Exercise a: In the Mt. Ashland article, repeat the stretch from "Mt. Ashland provides" through "grin with anticipation." word for word.

Passage shown:
⟨

Mt. Ashland provides plenty of downhill thrills; Snowshoes, Nordic skis welcome at Crater Lake
You’re standing at the top of the mountain with your snowboard at the ready. Preparing to descend for the first of many runs this day, you look down the challenging slope and grin with anticipation.
This is Mt. Ashland. It’s not the most famous mountain in Oregon yet it may be the most enjoyable.
At 7,500 feet on the summit, Mt. Ashland Ski Area is the pinnacle of winter snow recreation in Southern Oregon. Four lifts get you to the top. From there, everything is downhill on your choice of 23 runs, the longest stretching a mile.
With the more famous ski centers to the north and Mt. Shasta to the south in California, Mt. Ashland offers a refreshing change of pace, says Rick Saul, Mt. Ashland Association spokesman.
“We attract people who are looking for a challenge,” Rick says. “Even though our mountain is a little shorter (in distance), we have a pure pitch from the very top of the mountain to the bottom. It’s such a great continuous fall line down the slope. Upper intermediate to advanced skiers are really going to like Mt. Ashland.”

⟩

Exercise b: Reproduce the rows below verbatim, from the line that contains "Where should I click to: Click the Go" through the line that contains "Looking at the screenshot, I should tap(63, 42).", including both of those lines.

Rows:
⟨

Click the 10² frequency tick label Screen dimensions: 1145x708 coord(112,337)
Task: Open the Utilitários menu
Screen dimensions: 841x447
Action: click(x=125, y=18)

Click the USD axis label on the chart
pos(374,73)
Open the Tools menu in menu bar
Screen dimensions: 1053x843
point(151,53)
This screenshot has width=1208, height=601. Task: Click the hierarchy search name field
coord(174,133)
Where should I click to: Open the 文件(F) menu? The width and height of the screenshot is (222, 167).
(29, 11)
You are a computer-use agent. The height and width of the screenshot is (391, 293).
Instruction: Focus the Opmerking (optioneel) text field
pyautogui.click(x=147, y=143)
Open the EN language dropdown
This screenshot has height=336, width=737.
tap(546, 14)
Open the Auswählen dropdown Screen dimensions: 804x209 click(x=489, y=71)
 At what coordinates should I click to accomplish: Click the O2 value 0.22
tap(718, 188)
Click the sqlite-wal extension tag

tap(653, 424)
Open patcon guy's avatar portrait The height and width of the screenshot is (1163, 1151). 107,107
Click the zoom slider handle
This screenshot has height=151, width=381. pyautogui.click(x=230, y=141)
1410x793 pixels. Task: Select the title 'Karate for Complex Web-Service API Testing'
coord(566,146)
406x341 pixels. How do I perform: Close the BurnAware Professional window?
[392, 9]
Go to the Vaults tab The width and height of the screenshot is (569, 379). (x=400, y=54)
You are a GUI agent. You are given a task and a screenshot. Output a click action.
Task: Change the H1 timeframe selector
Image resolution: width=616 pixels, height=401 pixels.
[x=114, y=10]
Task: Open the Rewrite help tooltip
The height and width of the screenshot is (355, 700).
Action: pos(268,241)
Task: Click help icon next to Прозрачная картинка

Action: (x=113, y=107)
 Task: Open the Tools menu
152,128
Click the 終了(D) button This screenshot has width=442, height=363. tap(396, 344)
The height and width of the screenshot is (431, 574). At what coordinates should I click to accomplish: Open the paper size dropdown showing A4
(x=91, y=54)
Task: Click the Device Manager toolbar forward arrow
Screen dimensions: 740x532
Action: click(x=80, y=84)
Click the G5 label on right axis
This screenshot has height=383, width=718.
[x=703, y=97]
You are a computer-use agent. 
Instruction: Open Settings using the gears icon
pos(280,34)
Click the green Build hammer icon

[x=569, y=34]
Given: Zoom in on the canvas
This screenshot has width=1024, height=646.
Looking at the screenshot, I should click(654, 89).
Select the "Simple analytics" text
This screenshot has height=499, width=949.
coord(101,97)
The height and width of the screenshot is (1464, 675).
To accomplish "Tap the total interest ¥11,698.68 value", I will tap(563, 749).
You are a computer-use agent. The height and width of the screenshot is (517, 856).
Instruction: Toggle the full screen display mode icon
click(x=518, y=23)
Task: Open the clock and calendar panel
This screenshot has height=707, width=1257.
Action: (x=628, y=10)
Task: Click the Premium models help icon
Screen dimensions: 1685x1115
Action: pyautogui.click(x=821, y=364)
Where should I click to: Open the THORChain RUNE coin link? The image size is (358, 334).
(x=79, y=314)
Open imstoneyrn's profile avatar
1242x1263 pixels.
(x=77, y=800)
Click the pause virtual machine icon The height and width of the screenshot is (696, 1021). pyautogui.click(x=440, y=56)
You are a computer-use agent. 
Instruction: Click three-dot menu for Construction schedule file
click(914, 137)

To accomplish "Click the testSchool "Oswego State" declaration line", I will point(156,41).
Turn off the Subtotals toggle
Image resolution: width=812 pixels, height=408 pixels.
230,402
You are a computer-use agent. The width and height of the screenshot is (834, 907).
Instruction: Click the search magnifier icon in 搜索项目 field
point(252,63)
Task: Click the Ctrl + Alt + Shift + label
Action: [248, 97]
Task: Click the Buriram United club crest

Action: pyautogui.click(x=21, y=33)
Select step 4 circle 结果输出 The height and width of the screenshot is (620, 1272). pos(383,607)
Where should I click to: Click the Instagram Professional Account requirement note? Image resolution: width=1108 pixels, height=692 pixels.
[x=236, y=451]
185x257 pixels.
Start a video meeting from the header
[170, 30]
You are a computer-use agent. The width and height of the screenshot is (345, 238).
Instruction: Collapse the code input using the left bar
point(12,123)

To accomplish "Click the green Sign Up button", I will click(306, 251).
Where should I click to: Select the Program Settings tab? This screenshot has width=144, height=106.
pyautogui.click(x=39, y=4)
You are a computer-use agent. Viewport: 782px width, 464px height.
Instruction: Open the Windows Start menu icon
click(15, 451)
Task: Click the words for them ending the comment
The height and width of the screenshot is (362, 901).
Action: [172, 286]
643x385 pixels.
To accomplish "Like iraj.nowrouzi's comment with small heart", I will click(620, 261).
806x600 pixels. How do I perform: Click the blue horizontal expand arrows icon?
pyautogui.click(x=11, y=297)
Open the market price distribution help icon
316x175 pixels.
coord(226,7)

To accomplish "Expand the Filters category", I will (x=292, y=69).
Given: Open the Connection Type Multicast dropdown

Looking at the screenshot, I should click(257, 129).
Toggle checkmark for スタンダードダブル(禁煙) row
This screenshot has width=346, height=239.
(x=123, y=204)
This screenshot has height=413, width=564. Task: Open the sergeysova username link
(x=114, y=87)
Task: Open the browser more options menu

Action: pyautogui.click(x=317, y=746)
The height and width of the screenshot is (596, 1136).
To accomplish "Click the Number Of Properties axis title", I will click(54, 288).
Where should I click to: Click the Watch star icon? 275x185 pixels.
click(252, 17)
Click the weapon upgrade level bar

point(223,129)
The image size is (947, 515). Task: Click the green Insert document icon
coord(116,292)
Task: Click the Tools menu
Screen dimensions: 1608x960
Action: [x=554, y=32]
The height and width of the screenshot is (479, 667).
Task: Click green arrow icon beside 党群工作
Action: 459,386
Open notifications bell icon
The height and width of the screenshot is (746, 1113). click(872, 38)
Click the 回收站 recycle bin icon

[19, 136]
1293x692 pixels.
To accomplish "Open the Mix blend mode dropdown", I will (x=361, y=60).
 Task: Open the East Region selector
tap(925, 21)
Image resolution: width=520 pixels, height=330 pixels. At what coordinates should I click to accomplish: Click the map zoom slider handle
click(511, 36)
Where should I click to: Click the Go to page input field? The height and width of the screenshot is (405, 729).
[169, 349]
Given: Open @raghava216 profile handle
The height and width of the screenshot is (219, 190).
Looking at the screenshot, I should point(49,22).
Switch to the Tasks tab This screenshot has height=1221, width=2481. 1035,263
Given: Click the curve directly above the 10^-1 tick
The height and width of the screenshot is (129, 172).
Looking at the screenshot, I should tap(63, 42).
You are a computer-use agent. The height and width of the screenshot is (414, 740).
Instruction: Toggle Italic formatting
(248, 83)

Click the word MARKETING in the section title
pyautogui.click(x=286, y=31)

⟩

Written reply a:
Mt. Ashland provides plenty of downhill thrills; Snowshoes, Nordic skis welcome at Crater Lake
You’re standing at the top of the mountain with your snowboard at the ready. Preparing to descend for the first of many runs this day, you look down the challenging slope and grin with anticipation.

Written reply b:
Where should I click to: Click the Go to page input field? The height and width of the screenshot is (405, 729).
[169, 349]
Given: Open @raghava216 profile handle
The height and width of the screenshot is (219, 190).
Looking at the screenshot, I should point(49,22).
Switch to the Tasks tab This screenshot has height=1221, width=2481. 1035,263
Given: Click the curve directly above the 10^-1 tick
The height and width of the screenshot is (129, 172).
Looking at the screenshot, I should tap(63, 42).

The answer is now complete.